**DATASET EXCERPTS**:
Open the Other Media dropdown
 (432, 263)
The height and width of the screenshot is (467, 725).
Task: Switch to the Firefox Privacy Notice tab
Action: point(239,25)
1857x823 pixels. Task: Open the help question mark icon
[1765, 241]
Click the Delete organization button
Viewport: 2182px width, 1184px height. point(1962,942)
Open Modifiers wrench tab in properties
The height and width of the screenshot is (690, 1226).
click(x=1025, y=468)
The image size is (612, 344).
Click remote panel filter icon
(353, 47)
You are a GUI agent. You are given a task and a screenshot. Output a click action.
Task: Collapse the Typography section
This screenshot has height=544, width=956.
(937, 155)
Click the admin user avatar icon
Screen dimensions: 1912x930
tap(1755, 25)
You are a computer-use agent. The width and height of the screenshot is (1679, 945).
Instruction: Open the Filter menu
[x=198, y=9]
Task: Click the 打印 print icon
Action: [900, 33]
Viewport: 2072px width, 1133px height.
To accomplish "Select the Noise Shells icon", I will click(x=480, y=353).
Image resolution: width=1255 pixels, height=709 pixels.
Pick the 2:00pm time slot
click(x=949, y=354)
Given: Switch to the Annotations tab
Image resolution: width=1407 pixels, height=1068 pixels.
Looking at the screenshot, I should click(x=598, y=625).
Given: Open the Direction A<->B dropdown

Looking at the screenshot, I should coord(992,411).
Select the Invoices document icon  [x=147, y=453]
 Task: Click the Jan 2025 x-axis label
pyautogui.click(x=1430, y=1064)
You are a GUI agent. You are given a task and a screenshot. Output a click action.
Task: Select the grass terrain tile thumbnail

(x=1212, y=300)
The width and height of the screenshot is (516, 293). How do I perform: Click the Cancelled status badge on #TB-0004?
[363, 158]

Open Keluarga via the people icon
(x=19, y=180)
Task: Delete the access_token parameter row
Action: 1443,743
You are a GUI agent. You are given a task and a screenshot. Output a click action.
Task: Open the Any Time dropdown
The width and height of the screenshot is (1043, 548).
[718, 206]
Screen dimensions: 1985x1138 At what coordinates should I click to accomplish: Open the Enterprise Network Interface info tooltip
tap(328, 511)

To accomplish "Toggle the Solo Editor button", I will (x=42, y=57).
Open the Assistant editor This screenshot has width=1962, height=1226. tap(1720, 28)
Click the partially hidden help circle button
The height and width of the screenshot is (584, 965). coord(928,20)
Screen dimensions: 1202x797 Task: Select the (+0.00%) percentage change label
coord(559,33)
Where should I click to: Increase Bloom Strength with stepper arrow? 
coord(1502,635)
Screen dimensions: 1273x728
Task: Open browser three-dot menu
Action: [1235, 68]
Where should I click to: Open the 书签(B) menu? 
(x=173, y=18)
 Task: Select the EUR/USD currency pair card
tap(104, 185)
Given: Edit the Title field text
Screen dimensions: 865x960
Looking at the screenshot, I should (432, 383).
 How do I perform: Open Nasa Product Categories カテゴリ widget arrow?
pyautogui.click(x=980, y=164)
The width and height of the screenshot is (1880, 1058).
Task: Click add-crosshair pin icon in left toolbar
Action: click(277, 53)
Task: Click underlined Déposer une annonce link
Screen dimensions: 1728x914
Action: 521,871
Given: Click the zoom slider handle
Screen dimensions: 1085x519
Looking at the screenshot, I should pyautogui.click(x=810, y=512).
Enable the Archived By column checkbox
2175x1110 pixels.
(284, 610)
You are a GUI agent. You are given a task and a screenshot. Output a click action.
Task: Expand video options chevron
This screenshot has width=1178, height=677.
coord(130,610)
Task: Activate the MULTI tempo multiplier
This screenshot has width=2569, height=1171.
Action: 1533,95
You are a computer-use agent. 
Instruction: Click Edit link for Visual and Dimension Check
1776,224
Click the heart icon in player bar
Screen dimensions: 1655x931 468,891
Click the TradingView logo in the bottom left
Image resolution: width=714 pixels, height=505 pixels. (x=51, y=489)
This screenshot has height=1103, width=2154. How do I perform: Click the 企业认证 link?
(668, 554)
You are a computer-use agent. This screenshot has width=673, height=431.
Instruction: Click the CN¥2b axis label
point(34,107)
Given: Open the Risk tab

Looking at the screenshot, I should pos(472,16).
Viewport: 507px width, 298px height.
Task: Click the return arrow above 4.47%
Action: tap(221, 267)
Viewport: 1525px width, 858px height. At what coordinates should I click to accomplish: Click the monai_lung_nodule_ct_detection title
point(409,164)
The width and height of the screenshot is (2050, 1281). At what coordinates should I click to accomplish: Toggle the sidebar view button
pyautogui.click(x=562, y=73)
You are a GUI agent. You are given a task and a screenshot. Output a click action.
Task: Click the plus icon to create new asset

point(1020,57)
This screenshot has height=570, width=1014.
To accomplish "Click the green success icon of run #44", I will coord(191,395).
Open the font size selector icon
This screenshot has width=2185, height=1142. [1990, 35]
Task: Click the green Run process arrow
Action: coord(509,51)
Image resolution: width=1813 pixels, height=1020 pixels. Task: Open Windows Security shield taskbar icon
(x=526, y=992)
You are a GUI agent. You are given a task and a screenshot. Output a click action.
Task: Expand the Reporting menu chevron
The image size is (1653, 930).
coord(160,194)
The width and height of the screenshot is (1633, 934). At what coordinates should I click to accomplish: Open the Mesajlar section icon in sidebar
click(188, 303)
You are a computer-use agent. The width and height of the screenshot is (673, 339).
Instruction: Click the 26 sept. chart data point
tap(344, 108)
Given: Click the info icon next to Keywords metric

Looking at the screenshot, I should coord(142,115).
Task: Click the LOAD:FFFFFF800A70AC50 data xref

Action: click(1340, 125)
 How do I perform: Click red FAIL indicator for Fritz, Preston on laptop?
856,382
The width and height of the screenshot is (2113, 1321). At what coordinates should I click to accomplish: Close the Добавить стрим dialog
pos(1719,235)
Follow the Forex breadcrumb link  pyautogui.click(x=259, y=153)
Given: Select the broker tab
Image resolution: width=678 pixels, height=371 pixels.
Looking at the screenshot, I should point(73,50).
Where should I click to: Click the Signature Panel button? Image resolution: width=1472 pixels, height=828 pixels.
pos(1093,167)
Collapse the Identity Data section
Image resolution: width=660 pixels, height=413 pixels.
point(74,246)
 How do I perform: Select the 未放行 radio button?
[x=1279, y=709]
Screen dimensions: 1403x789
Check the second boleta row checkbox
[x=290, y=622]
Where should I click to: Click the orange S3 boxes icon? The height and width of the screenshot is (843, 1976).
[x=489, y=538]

**TASK TO CARRY OUT**: The complete data is to be transcribed verbatim.

**ANSWER BOX**:
Open the Other Media dropdown
 (432, 263)
The height and width of the screenshot is (467, 725).
Task: Switch to the Firefox Privacy Notice tab
Action: point(239,25)
1857x823 pixels. Task: Open the help question mark icon
[1765, 241]
Click the Delete organization button
Viewport: 2182px width, 1184px height. point(1962,942)
Open Modifiers wrench tab in properties
The height and width of the screenshot is (690, 1226).
click(x=1025, y=468)
The image size is (612, 344).
Click remote panel filter icon
(353, 47)
You are a GUI agent. You are given a task and a screenshot. Output a click action.
Task: Collapse the Typography section
This screenshot has height=544, width=956.
(937, 155)
Click the admin user avatar icon
Screen dimensions: 1912x930
tap(1755, 25)
You are a computer-use agent. The width and height of the screenshot is (1679, 945).
Instruction: Open the Filter menu
[x=198, y=9]
Task: Click the 打印 print icon
Action: [900, 33]
Viewport: 2072px width, 1133px height.
To accomplish "Select the Noise Shells icon", I will click(x=480, y=353).
Image resolution: width=1255 pixels, height=709 pixels.
Pick the 2:00pm time slot
click(x=949, y=354)
Given: Switch to the Annotations tab
Image resolution: width=1407 pixels, height=1068 pixels.
Looking at the screenshot, I should click(x=598, y=625).
Given: Open the Direction A<->B dropdown

Looking at the screenshot, I should coord(992,411).
Select the Invoices document icon  [x=147, y=453]
 Task: Click the Jan 2025 x-axis label
pyautogui.click(x=1430, y=1064)
You are a GUI agent. You are given a task and a screenshot. Output a click action.
Task: Select the grass terrain tile thumbnail

(x=1212, y=300)
The width and height of the screenshot is (516, 293). How do I perform: Click the Cancelled status badge on #TB-0004?
[363, 158]

Open Keluarga via the people icon
(x=19, y=180)
Task: Delete the access_token parameter row
Action: 1443,743
You are a GUI agent. You are given a task and a screenshot. Output a click action.
Task: Open the Any Time dropdown
The width and height of the screenshot is (1043, 548).
[718, 206]
Screen dimensions: 1985x1138 At what coordinates should I click to accomplish: Open the Enterprise Network Interface info tooltip
tap(328, 511)

To accomplish "Toggle the Solo Editor button", I will (x=42, y=57).
Open the Assistant editor This screenshot has width=1962, height=1226. tap(1720, 28)
Click the partially hidden help circle button
The height and width of the screenshot is (584, 965). coord(928,20)
Screen dimensions: 1202x797 Task: Select the (+0.00%) percentage change label
coord(559,33)
Where should I click to: Increase Bloom Strength with stepper arrow? 
coord(1502,635)
Screen dimensions: 1273x728
Task: Open browser three-dot menu
Action: [1235, 68]
Where should I click to: Open the 书签(B) menu? 
(x=173, y=18)
 Task: Select the EUR/USD currency pair card
tap(104, 185)
Given: Edit the Title field text
Screen dimensions: 865x960
Looking at the screenshot, I should (432, 383).
 How do I perform: Open Nasa Product Categories カテゴリ widget arrow?
pyautogui.click(x=980, y=164)
The width and height of the screenshot is (1880, 1058).
Task: Click add-crosshair pin icon in left toolbar
Action: click(277, 53)
Task: Click underlined Déposer une annonce link
Screen dimensions: 1728x914
Action: 521,871
Given: Click the zoom slider handle
Screen dimensions: 1085x519
Looking at the screenshot, I should pyautogui.click(x=810, y=512).
Enable the Archived By column checkbox
2175x1110 pixels.
(284, 610)
You are a GUI agent. You are given a task and a screenshot. Output a click action.
Task: Expand video options chevron
This screenshot has width=1178, height=677.
coord(130,610)
Task: Activate the MULTI tempo multiplier
This screenshot has width=2569, height=1171.
Action: 1533,95
You are a computer-use agent. 
Instruction: Click Edit link for Visual and Dimension Check
1776,224
Click the heart icon in player bar
Screen dimensions: 1655x931 468,891
Click the TradingView logo in the bottom left
Image resolution: width=714 pixels, height=505 pixels. (x=51, y=489)
This screenshot has height=1103, width=2154. How do I perform: Click the 企业认证 link?
(668, 554)
You are a computer-use agent. This screenshot has width=673, height=431.
Instruction: Click the CN¥2b axis label
point(34,107)
Given: Open the Risk tab

Looking at the screenshot, I should pos(472,16).
Viewport: 507px width, 298px height.
Task: Click the return arrow above 4.47%
Action: tap(221, 267)
Viewport: 1525px width, 858px height. At what coordinates should I click to accomplish: Click the monai_lung_nodule_ct_detection title
point(409,164)
The width and height of the screenshot is (2050, 1281). At what coordinates should I click to accomplish: Toggle the sidebar view button
pyautogui.click(x=562, y=73)
You are a GUI agent. You are given a task and a screenshot. Output a click action.
Task: Click the plus icon to create new asset

point(1020,57)
This screenshot has height=570, width=1014.
To accomplish "Click the green success icon of run #44", I will coord(191,395).
Open the font size selector icon
This screenshot has width=2185, height=1142. [1990, 35]
Task: Click the green Run process arrow
Action: coord(509,51)
Image resolution: width=1813 pixels, height=1020 pixels. Task: Open Windows Security shield taskbar icon
(x=526, y=992)
You are a GUI agent. You are given a task and a screenshot. Output a click action.
Task: Expand the Reporting menu chevron
The image size is (1653, 930).
coord(160,194)
The width and height of the screenshot is (1633, 934). At what coordinates should I click to accomplish: Open the Mesajlar section icon in sidebar
click(188, 303)
You are a computer-use agent. The width and height of the screenshot is (673, 339).
Instruction: Click the 26 sept. chart data point
tap(344, 108)
Given: Click the info icon next to Keywords metric

Looking at the screenshot, I should coord(142,115).
Task: Click the LOAD:FFFFFF800A70AC50 data xref

Action: click(1340, 125)
 How do I perform: Click red FAIL indicator for Fritz, Preston on laptop?
856,382
The width and height of the screenshot is (2113, 1321). At what coordinates should I click to accomplish: Close the Добавить стрим dialog
pos(1719,235)
Follow the Forex breadcrumb link  pyautogui.click(x=259, y=153)
Given: Select the broker tab
Image resolution: width=678 pixels, height=371 pixels.
Looking at the screenshot, I should point(73,50).
Where should I click to: Click the Signature Panel button? Image resolution: width=1472 pixels, height=828 pixels.
pos(1093,167)
Collapse the Identity Data section
Image resolution: width=660 pixels, height=413 pixels.
point(74,246)
 How do I perform: Select the 未放行 radio button?
[x=1279, y=709]
Screen dimensions: 1403x789
Check the second boleta row checkbox
[x=290, y=622]
Where should I click to: Click the orange S3 boxes icon? The height and width of the screenshot is (843, 1976).
[x=489, y=538]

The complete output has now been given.